What you need to do: Look through the entries below and extract exactly the lines from the one containing "Image resolution: width=300" through the one containing "Pick October 10 fare 1,290", ends included.

Start of Material for this task

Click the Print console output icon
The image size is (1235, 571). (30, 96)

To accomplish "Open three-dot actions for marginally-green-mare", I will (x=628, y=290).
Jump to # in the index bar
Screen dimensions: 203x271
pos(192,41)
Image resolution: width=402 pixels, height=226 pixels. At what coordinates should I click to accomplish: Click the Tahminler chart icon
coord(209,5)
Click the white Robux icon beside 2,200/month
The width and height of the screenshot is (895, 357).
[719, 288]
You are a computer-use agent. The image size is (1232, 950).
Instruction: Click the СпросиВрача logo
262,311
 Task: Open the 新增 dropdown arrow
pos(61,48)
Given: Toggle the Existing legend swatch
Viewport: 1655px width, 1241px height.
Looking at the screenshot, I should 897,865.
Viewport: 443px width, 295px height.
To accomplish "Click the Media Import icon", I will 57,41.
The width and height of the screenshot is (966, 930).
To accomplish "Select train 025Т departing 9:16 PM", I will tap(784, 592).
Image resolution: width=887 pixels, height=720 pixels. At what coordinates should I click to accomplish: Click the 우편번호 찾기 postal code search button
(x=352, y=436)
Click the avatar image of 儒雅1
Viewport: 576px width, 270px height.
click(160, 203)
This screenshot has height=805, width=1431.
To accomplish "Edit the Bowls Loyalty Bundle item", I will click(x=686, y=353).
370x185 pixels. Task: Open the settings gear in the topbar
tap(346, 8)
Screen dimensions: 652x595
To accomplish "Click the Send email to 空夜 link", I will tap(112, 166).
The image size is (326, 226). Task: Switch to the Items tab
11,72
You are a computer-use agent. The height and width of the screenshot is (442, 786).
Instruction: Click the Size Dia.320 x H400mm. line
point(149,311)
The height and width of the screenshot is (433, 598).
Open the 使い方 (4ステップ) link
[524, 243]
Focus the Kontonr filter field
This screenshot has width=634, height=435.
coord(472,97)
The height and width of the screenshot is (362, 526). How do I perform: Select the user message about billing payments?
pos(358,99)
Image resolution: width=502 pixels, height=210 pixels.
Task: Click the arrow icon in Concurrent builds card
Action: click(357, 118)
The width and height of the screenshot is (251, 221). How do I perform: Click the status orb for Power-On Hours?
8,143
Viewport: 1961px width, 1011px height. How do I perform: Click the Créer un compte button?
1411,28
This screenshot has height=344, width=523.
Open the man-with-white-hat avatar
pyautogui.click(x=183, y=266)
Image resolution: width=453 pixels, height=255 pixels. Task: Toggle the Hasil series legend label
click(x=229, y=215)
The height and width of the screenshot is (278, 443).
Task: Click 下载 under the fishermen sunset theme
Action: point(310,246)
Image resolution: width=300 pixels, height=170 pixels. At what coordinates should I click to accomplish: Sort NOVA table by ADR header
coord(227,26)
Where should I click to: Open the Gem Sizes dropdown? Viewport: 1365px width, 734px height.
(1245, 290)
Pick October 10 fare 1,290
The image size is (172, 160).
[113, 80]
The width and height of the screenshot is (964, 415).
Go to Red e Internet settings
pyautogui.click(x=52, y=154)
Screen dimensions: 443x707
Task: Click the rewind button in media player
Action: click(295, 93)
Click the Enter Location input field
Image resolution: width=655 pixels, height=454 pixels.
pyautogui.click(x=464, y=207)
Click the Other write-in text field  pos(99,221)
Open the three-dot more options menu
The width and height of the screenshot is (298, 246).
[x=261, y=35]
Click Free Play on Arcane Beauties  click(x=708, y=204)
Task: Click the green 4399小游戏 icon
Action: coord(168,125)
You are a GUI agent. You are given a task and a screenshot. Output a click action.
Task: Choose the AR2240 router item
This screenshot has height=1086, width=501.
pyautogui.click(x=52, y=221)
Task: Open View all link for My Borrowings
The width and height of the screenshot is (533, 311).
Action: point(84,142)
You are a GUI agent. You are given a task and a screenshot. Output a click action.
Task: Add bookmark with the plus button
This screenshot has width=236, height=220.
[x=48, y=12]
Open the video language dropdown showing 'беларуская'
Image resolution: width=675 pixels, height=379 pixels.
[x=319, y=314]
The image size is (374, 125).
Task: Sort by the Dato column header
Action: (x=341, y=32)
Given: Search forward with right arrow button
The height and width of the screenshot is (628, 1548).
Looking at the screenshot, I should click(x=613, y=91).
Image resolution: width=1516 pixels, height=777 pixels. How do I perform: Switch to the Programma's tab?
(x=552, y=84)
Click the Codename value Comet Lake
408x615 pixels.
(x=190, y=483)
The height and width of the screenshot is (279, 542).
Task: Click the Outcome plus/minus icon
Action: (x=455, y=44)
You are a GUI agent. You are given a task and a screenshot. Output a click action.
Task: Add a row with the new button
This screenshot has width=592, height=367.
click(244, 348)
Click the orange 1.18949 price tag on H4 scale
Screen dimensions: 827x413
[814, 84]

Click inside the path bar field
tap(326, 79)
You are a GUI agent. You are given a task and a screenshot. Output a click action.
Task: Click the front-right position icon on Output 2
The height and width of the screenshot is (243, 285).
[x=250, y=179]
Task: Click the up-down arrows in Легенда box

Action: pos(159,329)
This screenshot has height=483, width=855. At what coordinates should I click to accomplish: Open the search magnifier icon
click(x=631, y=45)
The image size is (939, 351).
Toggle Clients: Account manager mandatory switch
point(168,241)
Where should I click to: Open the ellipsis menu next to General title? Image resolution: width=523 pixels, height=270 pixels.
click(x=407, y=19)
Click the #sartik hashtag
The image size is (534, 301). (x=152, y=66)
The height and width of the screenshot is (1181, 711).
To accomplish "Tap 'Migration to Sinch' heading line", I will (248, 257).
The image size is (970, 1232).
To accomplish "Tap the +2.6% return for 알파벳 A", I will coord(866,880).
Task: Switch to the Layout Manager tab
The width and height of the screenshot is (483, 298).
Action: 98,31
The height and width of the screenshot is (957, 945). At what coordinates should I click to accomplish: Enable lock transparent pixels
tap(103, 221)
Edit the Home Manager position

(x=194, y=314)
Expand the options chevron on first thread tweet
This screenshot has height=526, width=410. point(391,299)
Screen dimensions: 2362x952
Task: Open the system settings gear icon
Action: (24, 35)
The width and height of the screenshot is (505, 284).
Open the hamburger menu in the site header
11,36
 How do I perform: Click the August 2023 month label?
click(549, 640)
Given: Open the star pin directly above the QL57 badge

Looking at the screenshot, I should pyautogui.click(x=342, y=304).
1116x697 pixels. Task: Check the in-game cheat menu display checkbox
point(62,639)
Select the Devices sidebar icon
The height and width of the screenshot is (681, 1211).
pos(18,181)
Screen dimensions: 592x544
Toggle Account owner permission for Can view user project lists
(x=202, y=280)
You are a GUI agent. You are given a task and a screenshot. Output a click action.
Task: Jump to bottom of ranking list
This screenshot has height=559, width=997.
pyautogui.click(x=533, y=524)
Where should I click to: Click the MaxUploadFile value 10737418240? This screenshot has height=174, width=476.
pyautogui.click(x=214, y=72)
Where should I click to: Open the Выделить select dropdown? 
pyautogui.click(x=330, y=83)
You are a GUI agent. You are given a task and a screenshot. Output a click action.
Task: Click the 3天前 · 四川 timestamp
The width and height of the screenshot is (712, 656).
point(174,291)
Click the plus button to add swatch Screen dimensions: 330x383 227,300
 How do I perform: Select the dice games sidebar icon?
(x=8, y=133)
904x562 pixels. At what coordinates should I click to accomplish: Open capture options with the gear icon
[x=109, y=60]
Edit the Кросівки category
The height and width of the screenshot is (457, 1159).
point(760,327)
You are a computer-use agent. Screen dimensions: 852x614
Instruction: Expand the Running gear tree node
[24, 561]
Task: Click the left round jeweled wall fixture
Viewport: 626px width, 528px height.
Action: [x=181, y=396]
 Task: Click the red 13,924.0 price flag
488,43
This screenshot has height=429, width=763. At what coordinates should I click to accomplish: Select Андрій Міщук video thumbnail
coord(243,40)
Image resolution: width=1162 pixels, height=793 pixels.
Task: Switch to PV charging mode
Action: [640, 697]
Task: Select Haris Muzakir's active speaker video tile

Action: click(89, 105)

End of Material for this task

Task answer:
Image resolution: width=300 pixels, height=170 pixels. At what coordinates should I click to accomplish: Sort NOVA table by ADR header
coord(227,26)
Where should I click to: Open the Gem Sizes dropdown? Viewport: 1365px width, 734px height.
(1245, 290)
Pick October 10 fare 1,290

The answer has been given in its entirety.